E assim, avançando no maior mercado do mundo, a Toyota poderá ganhar a coroa de maior do mundo também, ela própria, com vendas previstas de 8,24 milhões de automóveis e pick-ups no ano fiscal que termina em março - mesmo faturando menos 673 mil unidades do que nos 12 meses anteriores (números da empresa, divulgados em setembro).

A hora é grave, as previsões da Toyota para o ano fiscal que termina em março não são róseas (menos 12,5% em receitas líquidas globais, menos 73,6% em lucro operacional e menos 68% em lucro líquido), com vendas em queda tanto nos Estados Unidos, como na Europa e mesmo no Japão, mas a empresa que aparece no "Relatório" é do tipo que parece gostar de crises, por que é aí que encontra estímulos para resolver problemas, se reinventar, criar conhecimento.

"Quanto mais turbulenta a época, mais contradições existem", afirmam os autores do livro. "A Toyota é implacável em colocar forças contrárias umas contra as outras para obter inovação contínua e renovação constante." Exemplo simples (muitos outros, concatenando um método tenazmente perseguido, são examinados no livro) é a resolução da aparente contradição entre economia de combustível e desempenho, que fizeram do Lexus o carro de luxo mais vendido nos Estados Unidos. Criam-se assim campos de trabalho, e de resolução de contradições, em que, de um lado, estão o sistema de produção, a gestão de logística e a pesquisa e desenvolvimento; e de outro, a gestão de recursos humanos, a gestão dos revendedores e a cultura corporativa. As contradições são procuradas nas relações entre esses campos.

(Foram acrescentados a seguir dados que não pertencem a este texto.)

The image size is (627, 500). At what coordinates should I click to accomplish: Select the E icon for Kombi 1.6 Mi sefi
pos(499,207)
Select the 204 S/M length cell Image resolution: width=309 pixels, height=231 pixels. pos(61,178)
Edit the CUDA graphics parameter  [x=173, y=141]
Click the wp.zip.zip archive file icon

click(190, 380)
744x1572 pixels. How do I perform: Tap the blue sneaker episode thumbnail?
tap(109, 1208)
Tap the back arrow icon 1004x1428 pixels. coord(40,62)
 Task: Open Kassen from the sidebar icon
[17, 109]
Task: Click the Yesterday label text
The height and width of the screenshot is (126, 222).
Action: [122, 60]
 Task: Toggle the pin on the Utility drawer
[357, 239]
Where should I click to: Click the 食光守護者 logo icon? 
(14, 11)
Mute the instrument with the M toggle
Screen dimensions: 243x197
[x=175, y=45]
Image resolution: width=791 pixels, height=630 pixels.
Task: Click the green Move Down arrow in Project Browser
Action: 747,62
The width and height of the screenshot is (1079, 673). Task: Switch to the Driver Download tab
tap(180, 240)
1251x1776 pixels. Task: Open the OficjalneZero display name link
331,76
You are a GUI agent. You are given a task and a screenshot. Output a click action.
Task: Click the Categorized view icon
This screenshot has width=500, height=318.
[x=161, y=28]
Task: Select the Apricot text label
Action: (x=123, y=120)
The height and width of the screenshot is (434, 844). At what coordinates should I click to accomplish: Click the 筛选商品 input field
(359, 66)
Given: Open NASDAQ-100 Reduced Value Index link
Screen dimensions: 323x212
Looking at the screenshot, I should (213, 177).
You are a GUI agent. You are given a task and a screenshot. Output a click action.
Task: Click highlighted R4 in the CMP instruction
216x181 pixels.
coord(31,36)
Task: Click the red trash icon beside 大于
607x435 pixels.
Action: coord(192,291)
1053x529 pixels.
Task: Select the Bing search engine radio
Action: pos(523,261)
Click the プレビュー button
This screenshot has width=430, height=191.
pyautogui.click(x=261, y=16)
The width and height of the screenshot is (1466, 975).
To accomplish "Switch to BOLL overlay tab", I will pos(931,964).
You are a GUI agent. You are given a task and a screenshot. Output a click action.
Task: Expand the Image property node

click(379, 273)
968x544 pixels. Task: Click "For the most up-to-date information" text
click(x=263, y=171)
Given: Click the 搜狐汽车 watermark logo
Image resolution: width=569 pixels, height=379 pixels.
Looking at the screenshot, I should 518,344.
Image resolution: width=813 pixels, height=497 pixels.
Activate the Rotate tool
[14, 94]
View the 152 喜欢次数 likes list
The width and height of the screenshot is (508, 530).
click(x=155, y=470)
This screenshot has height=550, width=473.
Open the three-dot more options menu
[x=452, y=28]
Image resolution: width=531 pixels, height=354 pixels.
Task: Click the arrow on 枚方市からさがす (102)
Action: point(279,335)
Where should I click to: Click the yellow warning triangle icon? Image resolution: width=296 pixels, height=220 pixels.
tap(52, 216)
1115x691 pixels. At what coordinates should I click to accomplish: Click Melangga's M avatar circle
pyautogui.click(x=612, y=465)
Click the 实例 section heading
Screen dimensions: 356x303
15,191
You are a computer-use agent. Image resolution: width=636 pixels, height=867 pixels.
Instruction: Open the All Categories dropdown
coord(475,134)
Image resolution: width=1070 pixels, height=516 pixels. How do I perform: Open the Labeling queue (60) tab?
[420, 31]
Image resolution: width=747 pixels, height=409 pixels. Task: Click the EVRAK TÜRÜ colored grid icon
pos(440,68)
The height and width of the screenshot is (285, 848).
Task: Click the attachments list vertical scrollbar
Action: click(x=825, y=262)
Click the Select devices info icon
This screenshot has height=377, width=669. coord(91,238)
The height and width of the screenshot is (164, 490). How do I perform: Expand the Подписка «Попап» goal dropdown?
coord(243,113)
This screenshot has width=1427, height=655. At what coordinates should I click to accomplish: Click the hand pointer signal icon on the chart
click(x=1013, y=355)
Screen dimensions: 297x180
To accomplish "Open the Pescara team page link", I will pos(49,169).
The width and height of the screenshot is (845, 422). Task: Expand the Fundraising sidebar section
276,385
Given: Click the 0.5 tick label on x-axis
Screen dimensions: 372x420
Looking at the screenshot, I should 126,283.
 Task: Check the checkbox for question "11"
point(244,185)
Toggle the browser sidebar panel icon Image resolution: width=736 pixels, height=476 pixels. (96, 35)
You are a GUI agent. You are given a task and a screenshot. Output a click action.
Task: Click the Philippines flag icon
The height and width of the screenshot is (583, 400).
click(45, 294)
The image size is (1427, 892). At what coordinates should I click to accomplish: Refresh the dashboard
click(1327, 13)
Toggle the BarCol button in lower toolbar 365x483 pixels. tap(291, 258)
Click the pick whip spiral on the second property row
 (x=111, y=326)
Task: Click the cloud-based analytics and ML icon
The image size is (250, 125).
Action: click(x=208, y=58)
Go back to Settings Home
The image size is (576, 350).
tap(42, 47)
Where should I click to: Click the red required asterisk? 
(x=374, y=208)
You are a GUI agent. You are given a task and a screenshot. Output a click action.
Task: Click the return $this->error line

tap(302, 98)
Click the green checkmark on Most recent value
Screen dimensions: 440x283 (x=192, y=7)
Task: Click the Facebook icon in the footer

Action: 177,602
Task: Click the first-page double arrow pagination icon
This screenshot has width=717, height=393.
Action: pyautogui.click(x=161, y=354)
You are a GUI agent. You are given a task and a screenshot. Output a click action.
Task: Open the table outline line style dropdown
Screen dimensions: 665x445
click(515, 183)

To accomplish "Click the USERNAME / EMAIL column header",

"A Toyota se esforça para ficar no 'extremo', um estado de desequilíbrio em que as contradições radicais coexistem, afastando a empresa da zona de conforto, criando tensão e instabilidade saudáveis", explicam os autores. Essa tensão catalisa movimentos para a frente, para níveis mais altos de desempenho. O presidente Katsuaki Watanabe não perde oportunidade para fazer chamamentos à responsabilidade coletiva para se atingir esse objetivo permanente (como aconteceu em 2006, quando uma série de "recalls" manchou a reputação de qualidade da empresa). "Vocês têm que pôr sua vida na linha de montagem, a fim de fazer algo de bom". Como base de tudo, aquilo que ele chama de "espiral ascendente" de criação de conhecimento, em processos adaptados a cada país em que a empresa esteja presente - e bater a concorrência, como fez nos Estados Unidos.